═══ Supplied records

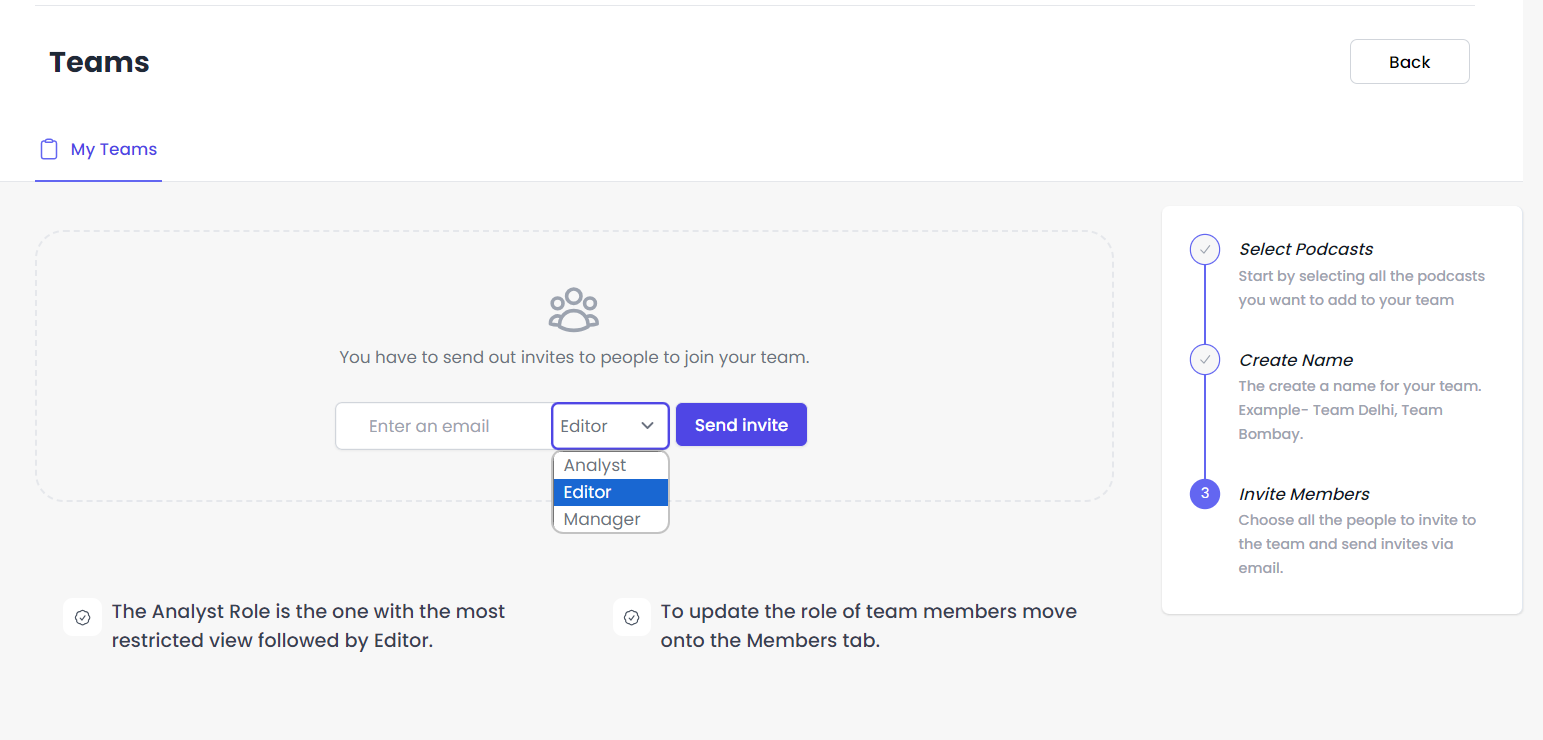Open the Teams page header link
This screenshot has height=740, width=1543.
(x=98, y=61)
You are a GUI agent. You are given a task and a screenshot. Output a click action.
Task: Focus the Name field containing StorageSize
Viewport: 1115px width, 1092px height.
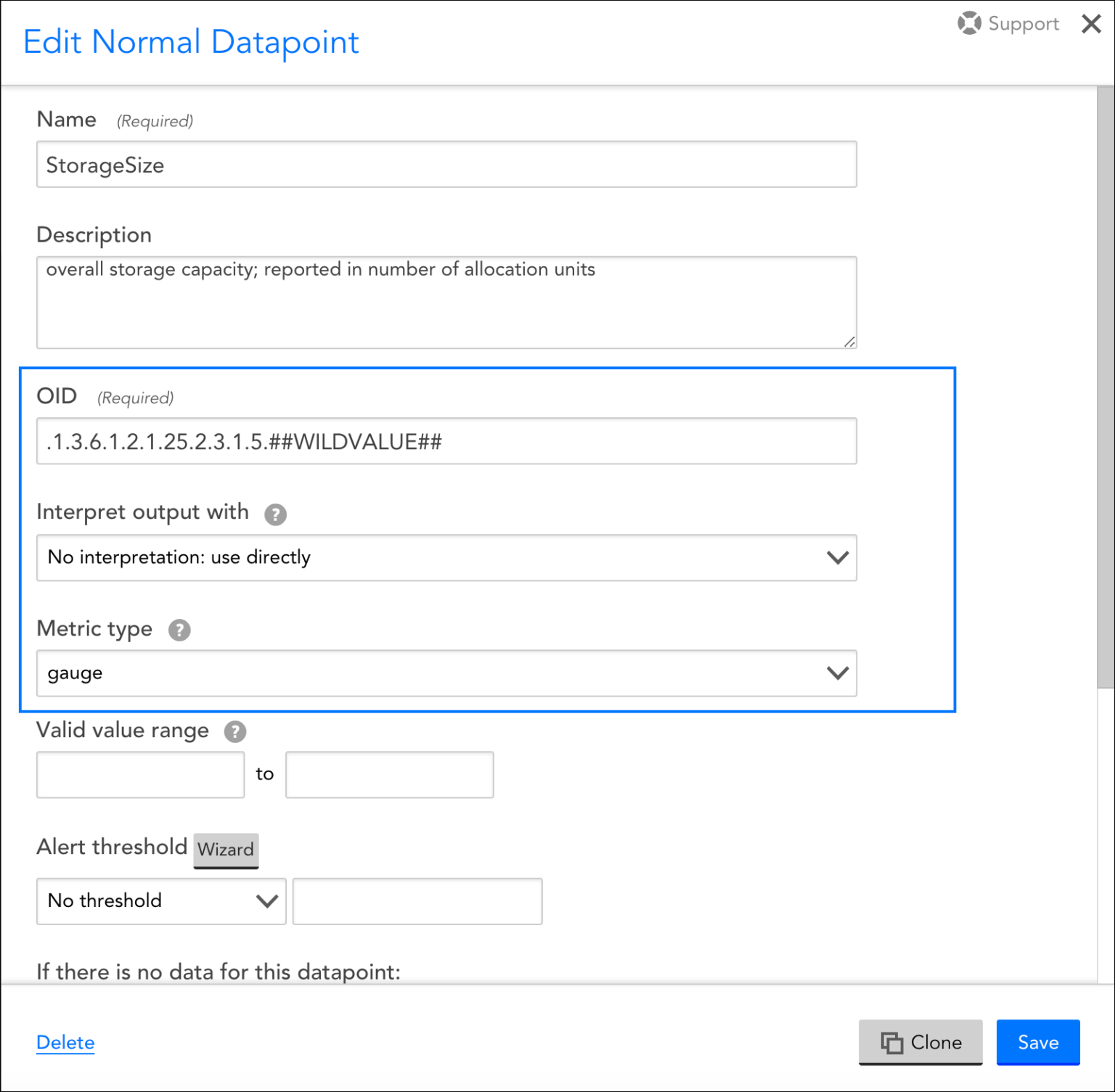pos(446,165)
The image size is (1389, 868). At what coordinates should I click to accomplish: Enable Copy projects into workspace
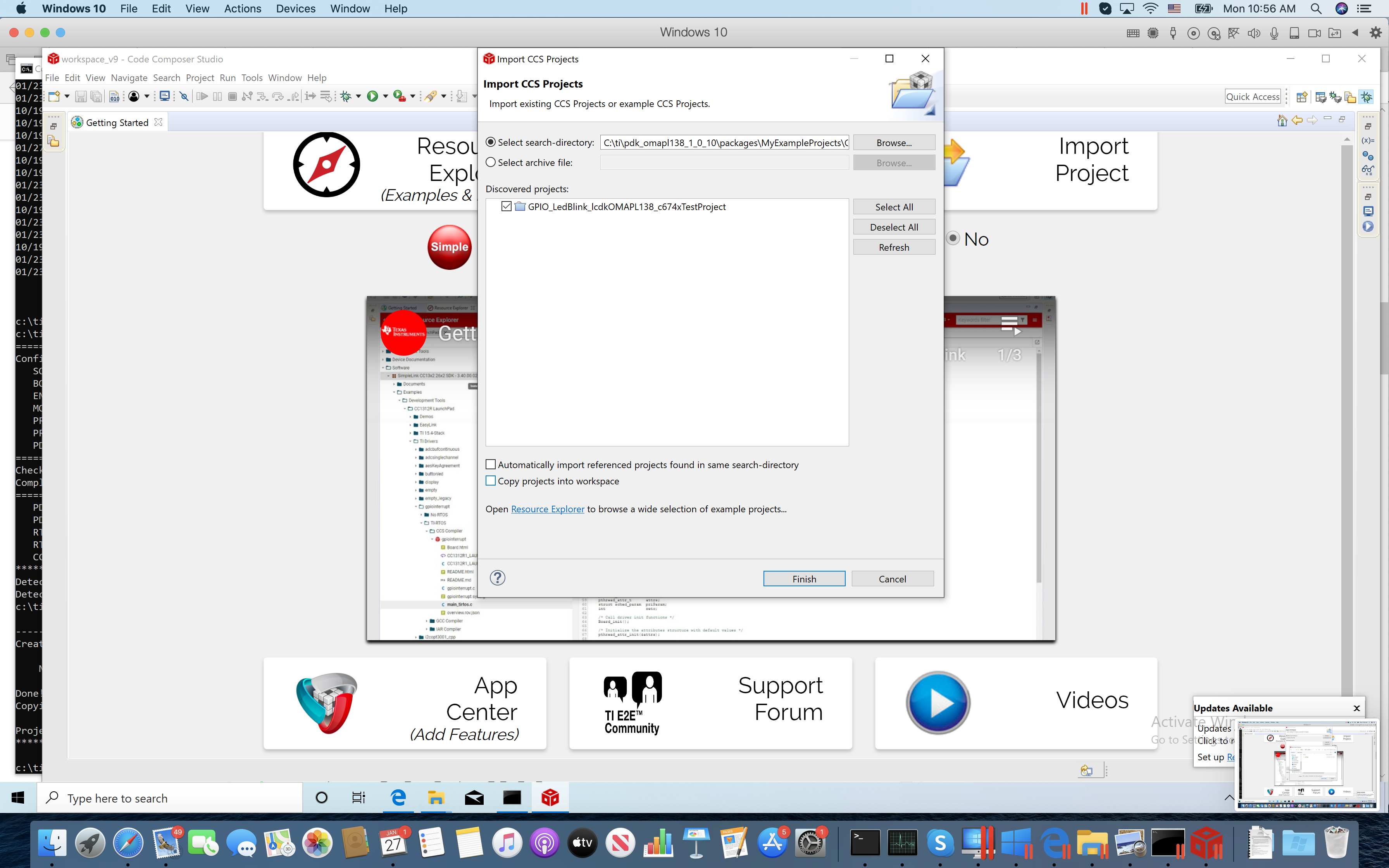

══════

Problem to solve
Swap every "click" in the rows above for "tap" and write the rows out again with nothing else changed, leaving out the pictures.

Full solution
Open the Teams page header link
This screenshot has height=740, width=1543.
(x=98, y=61)
You are a GUI agent. You are given a task and a screenshot. Output a tap action.
Task: Focus the Name field containing StorageSize
Viewport: 1115px width, 1092px height.
pos(446,165)
The image size is (1389, 868). At what coordinates should I tap to accomplish: Enable Copy projects into workspace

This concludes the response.